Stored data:
★ ★ ★ ★

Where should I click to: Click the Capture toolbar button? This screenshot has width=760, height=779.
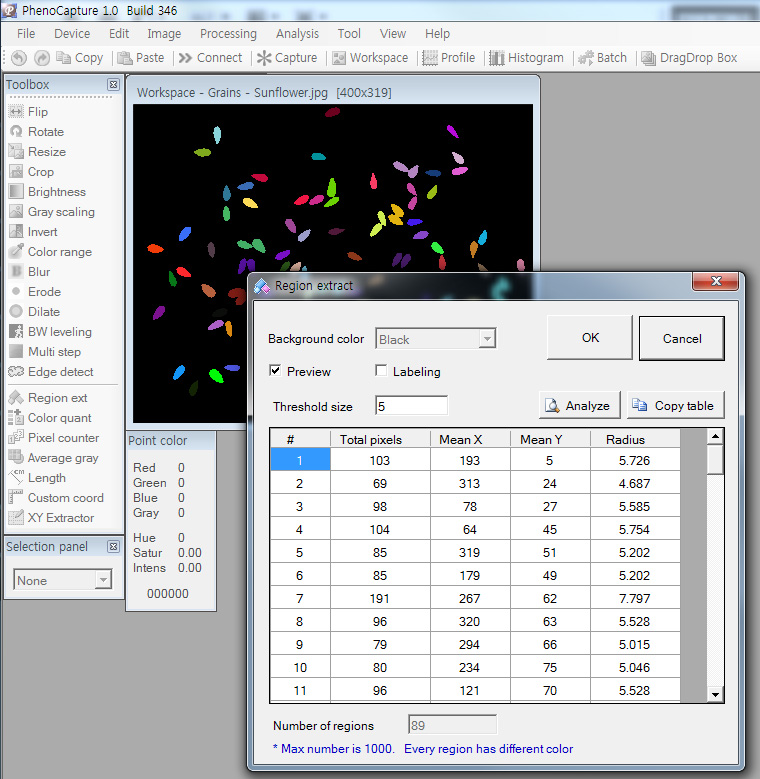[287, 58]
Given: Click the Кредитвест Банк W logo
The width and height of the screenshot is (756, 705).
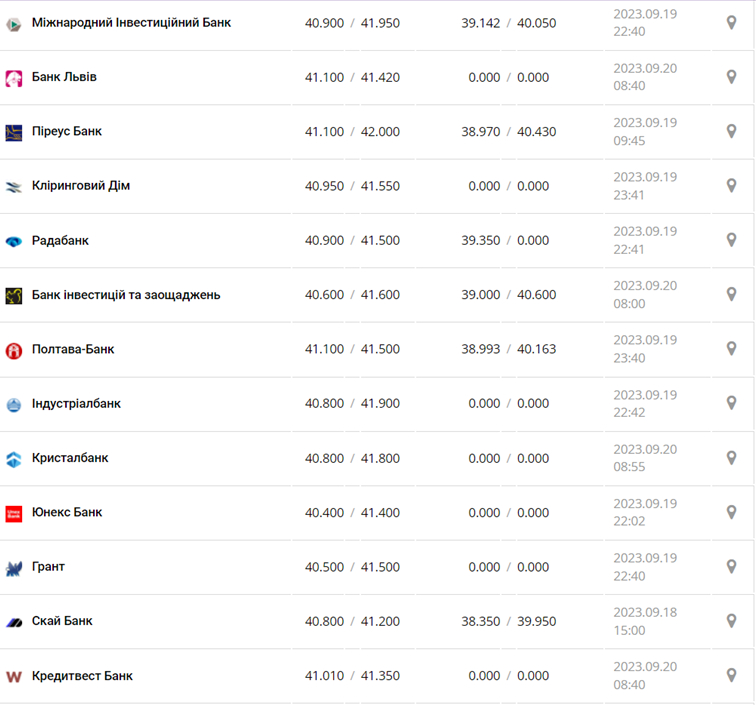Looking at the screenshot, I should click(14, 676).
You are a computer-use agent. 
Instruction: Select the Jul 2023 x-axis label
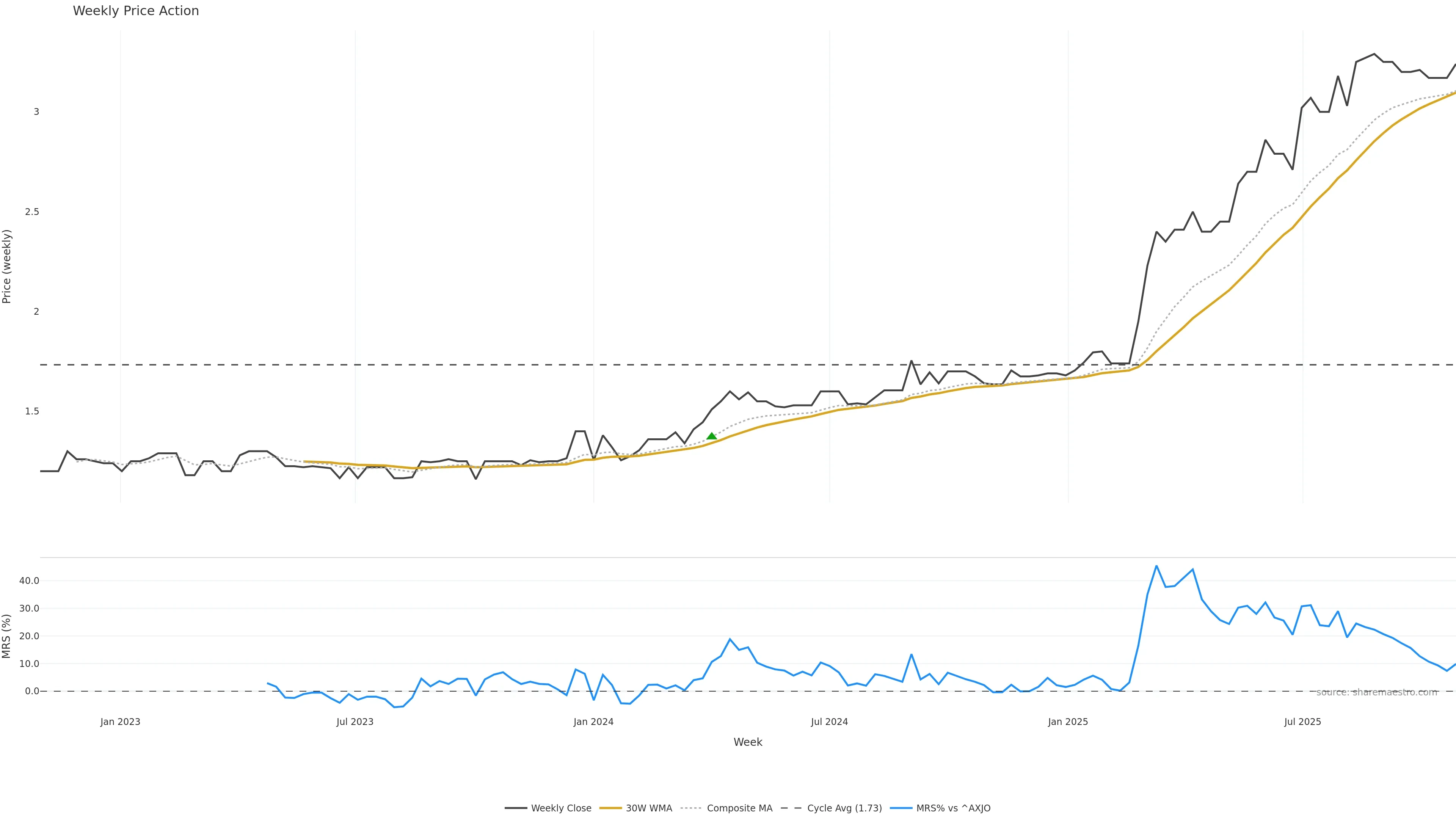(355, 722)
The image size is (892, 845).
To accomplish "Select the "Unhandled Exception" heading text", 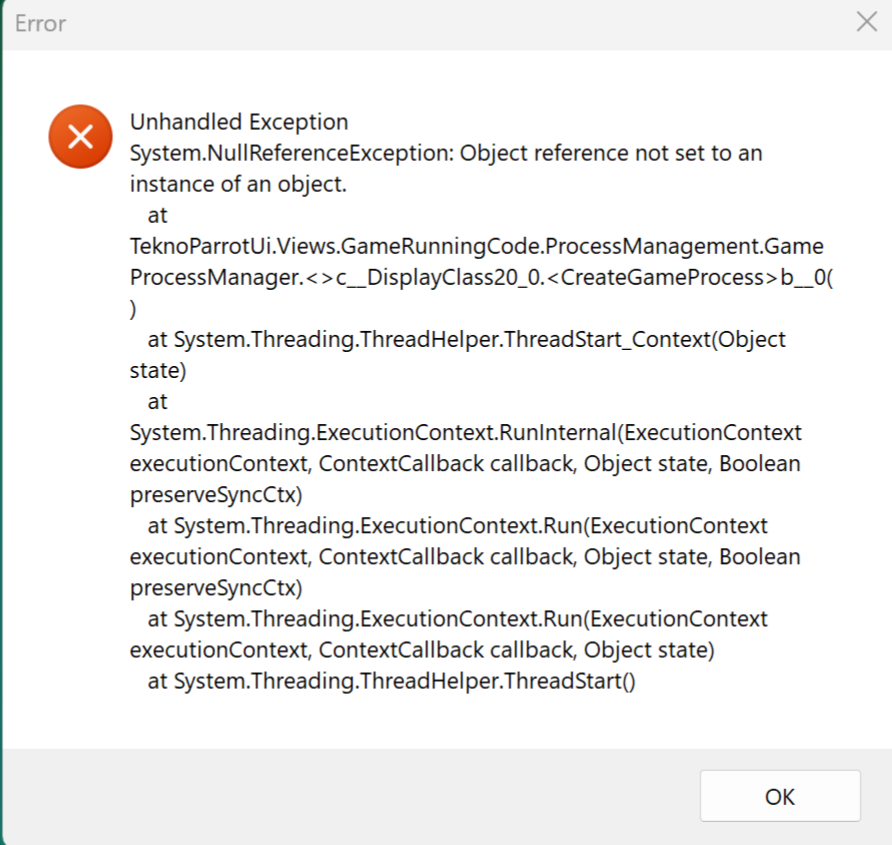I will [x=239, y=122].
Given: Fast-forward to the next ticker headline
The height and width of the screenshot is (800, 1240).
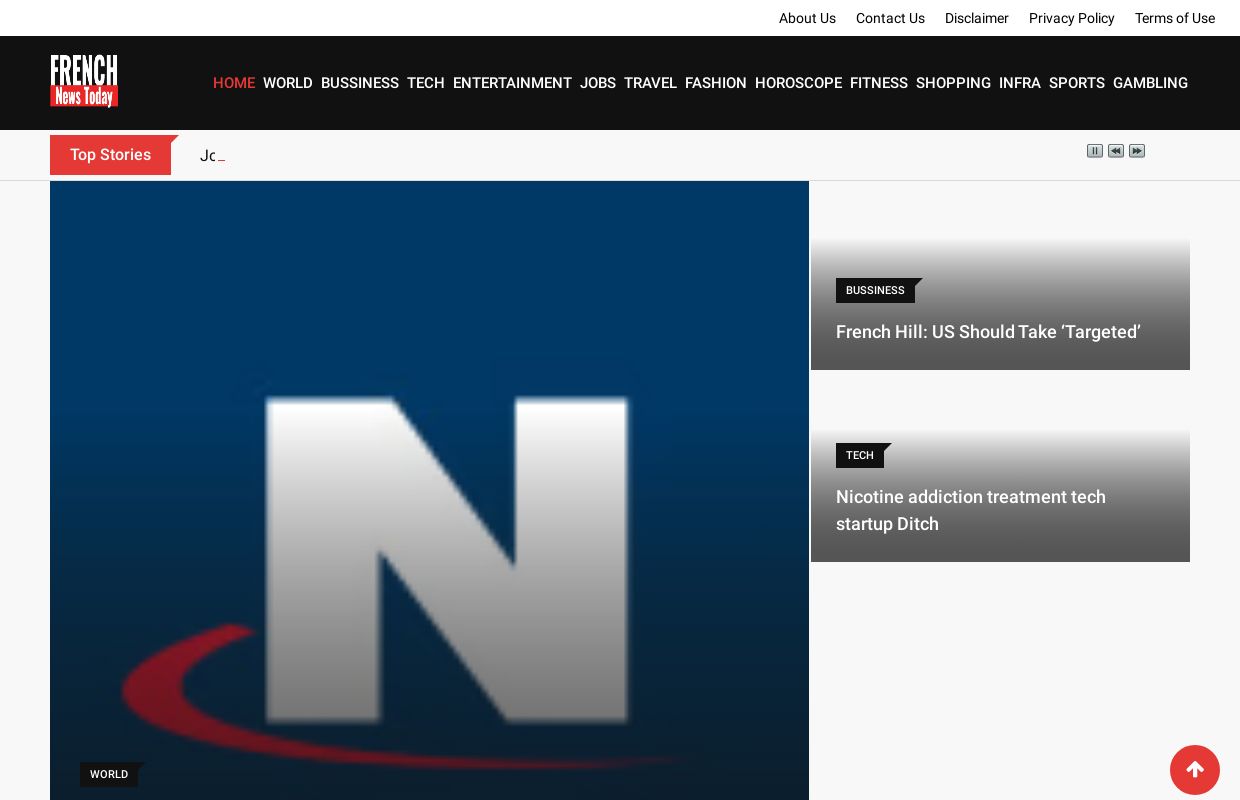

★ ★ ★ ★

▶ [Exercise prompt] What is needed is an exact copy of the lines from the start of the records through the line containing "You are a computer-use agent.", with no pictures.

▶ [Answer below]
Where should I click to: Click the Capture toolbar button? This screenshot has width=760, height=779.
[287, 58]
Given: Click the Кредитвест Банк W logo
The width and height of the screenshot is (756, 705).
Looking at the screenshot, I should click(14, 676).
You are a computer-use agent. 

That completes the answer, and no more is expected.